Maybe that is why I felt a strong desire to again use the little bowl we weighed her in. As I brought it from our bedroom, where it has been housed since her death, to the kitchen, where it had previously been kept and used, it felt like another one of those moments where the meaning packed in the action was hard to contain on an emotional level. It was Nora that was last cradled there.

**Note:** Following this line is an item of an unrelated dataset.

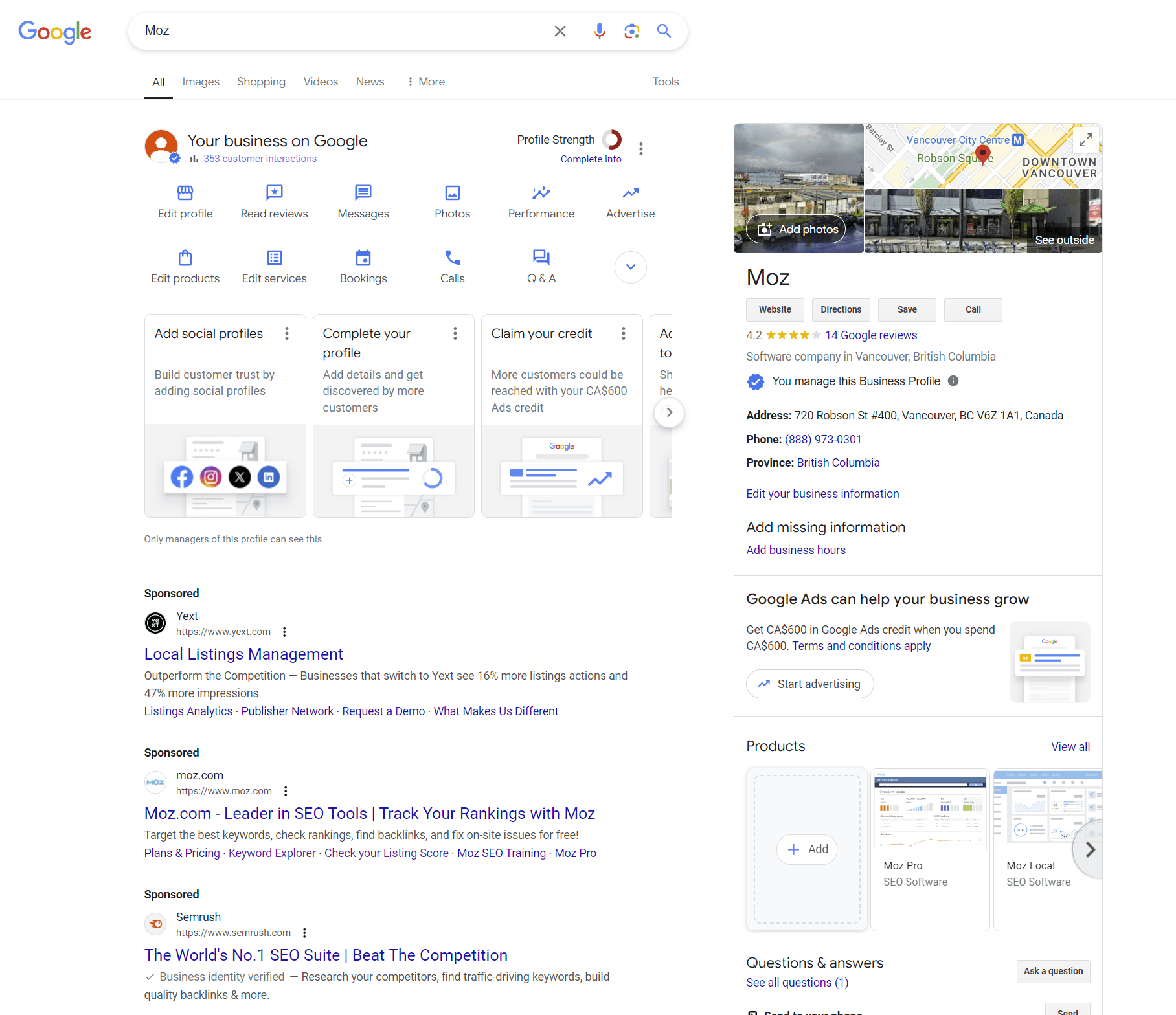Open the More search filters menu
The height and width of the screenshot is (1015, 1176).
425,82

Tonight I once again lined the bowl with cloth. But this time, I filled it with fresh homemade cornmeal rolls to serve to new students who are joining us, from various place in the United States, Afghanistan, Liberia, Sri Lanka, Uganda and Indonesia, this Spring for graduate studies in conflict transformation and peacebuilding. Somehow it just felt right! These students, many of whom I have been working with to come to the program since before Nora was even born, are symbols of hope for me. Working with them, while it opens myself up to learning about suffering in many places in our world, connects me to incredible people who are seeking to bring change where it is so badly needed. I am grateful for the way that my work enables my life to be woven in some small way to theirs.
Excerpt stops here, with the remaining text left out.